To summarize the report (and we should note this is all preliminary) TEPCO feels that the melted core material that exited the pressure vessel may in the worst case, or in other words if the worst postulated case exists, have eaten about 2/3 of the way into the bottom structure of the dry well.
No exit of the material from the dry well structure is supposed.
TEPCO does not feel the material could have gotten below the structure, or into the actual basement, or come in contact with the floor or the ground. The material is not in the earth below the plant. Such reports as this are circulating, leading to a widely hysterical supposition on one site of a "hydrovolcanic explosion." That is about the worst - and certainly the least intelligent - hyperbole this author has ever read. I only mention it here because TEPCO's initial analysis released to NHK today (and about which I'm sure we'll see more) is timely in relation to that story.
Readers of this blog are all too well aware of this likelihood. In fact, let's take a look at a post from way back -- below is a link to a post I made on May 14th, 2011 when details were still far from clear about the plant conditions.
Fukushima Daiichi No. 1: Core melt / exit of pressure vessel speculated by TEPCO, NISA (post from May 14, 2011)
Readers may recall, a couple of months back, repeated attempts by TEPCO to indirectly assess the conditions of the lower vessel heads at the three reactor plants. None of these was successful - no useful data was obtained. What was clear though was that the electrical equipment in the lower head area was very heavily deranged, and not just in one zone or area, it appeared. TEPCO would like very much to get a handle on the actual condition and location of core material at each plant (and each is different in this respect) but so far has been really unable to directly assess this. The new study results that NHK is quoting come from a variety of data TEPCO has accumulated which don't require direct vision or detection. This is probably the best we'll have for a while.
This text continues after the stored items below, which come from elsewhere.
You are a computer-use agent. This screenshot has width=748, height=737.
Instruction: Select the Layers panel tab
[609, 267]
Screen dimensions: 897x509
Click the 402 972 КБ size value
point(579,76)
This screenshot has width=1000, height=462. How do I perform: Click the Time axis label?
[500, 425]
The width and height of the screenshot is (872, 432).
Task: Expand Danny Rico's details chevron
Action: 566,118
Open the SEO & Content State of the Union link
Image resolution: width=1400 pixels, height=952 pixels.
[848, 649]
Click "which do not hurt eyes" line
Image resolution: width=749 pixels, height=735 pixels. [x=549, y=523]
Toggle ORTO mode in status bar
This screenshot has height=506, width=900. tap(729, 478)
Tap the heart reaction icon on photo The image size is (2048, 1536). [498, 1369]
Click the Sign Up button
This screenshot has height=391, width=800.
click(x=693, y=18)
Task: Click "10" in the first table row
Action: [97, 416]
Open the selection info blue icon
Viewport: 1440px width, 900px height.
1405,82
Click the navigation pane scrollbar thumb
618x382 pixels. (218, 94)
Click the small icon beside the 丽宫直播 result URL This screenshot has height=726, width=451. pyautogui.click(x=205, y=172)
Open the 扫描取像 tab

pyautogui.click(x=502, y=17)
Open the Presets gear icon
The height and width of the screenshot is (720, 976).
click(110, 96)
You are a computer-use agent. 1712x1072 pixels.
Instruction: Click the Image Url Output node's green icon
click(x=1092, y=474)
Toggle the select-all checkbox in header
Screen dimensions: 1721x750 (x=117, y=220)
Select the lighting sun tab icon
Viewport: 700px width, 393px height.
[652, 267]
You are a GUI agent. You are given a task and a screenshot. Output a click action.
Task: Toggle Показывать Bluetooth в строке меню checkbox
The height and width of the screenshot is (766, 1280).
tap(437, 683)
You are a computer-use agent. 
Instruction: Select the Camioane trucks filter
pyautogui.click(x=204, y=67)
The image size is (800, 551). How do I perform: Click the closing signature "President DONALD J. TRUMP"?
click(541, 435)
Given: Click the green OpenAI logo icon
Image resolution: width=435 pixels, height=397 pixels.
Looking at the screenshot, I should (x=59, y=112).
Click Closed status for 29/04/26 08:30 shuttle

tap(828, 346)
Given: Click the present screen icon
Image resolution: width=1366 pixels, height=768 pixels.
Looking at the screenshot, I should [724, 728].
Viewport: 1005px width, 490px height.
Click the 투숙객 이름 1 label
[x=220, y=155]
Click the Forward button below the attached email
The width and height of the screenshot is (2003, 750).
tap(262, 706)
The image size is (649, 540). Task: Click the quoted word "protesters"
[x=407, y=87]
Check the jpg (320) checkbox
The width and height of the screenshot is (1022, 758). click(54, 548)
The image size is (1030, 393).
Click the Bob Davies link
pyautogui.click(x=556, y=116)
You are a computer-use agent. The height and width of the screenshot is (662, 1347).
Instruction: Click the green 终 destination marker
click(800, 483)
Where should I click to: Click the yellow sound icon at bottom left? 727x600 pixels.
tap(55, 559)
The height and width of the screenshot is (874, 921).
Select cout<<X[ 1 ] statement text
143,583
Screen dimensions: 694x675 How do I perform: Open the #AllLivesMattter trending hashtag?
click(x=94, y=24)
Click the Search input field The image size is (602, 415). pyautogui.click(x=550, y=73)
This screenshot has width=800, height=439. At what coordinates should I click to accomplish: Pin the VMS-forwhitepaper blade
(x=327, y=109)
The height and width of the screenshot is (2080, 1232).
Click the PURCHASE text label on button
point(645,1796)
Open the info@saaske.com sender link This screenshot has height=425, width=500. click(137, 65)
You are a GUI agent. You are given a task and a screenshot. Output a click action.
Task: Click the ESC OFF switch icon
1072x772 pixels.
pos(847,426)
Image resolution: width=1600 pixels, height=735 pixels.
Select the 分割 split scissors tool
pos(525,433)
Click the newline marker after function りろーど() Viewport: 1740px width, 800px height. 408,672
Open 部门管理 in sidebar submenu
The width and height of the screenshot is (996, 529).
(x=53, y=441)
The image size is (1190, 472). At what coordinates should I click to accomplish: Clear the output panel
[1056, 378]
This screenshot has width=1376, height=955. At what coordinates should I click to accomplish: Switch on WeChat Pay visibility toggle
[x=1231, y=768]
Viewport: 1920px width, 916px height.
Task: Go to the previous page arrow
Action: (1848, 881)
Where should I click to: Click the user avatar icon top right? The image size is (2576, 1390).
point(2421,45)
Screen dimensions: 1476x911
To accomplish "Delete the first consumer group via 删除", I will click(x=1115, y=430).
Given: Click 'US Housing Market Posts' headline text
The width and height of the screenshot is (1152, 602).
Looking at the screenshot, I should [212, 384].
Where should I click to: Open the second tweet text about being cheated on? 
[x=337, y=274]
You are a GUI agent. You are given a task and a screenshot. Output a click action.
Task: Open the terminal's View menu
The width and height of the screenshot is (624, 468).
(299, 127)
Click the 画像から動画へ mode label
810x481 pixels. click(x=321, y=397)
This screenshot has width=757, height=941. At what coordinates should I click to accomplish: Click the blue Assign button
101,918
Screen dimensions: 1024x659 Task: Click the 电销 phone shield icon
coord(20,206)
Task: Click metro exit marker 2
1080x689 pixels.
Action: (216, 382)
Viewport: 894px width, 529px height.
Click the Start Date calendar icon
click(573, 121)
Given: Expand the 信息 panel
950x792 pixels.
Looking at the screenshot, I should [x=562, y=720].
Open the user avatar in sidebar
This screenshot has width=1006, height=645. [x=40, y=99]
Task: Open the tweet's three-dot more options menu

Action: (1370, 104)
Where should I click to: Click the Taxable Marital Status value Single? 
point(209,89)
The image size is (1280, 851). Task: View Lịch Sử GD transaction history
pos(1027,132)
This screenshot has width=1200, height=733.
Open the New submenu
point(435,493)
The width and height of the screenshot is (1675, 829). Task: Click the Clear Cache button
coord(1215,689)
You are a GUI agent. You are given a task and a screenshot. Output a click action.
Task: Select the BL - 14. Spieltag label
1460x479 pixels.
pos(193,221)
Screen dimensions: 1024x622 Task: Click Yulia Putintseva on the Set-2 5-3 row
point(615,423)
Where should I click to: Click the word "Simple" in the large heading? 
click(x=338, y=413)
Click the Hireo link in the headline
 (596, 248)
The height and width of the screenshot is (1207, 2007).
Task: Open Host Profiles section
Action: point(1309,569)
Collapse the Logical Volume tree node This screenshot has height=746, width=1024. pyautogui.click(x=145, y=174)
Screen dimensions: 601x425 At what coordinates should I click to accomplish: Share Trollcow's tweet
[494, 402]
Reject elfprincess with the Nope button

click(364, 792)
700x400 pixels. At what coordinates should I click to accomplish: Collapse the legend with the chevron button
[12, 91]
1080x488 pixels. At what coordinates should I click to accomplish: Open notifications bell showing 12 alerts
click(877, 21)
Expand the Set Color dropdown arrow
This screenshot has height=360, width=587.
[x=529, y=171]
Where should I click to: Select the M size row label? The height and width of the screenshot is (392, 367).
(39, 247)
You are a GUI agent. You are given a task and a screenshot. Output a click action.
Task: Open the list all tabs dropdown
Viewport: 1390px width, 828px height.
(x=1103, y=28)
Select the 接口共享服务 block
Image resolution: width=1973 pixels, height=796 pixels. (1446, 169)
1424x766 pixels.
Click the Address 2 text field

Sharp readers also may recall the days in which the JAIF was continuously posting updates; that organization's last given estimate of core damage at No. 1 plant was, I believe, 70%. I should add though that all the data JAIF was using to attempt to estimate core damage percentages was very rough and some of JAIF's revisions of core damage percentages were taken directly from TEPCO. (Of course, all of JAIF's news items now are from NHK -- it has stopped making its own statements or assessments, at least in public.)
When TEPCO releases the full detail of this report, I'll put those details here.
9:15 AM Eastern Wednesday November 30, 2011
ATOMIC POWER REVIEW
ADDITIONAL MATERIAL / 9:35 AM
The NHK report indicates a melt depth of about 2.1 feet. The distance to the ground is roughly eighteen times this depth from the dry well interior floor to grade. Below is a drawing from WASH-1082 which I've marked to show the distance from the dry well floor to the grade outside, which on the particular plant shown is 39' 0". I do not presently know the exact measurement at Fukushima Daiichi No. 1 but it is likely within ten percent of this measurement... meaning that in the worst case that TEPCO is describing, by its own data, the core material may have melted only about as much as 5% of the distance to the grade.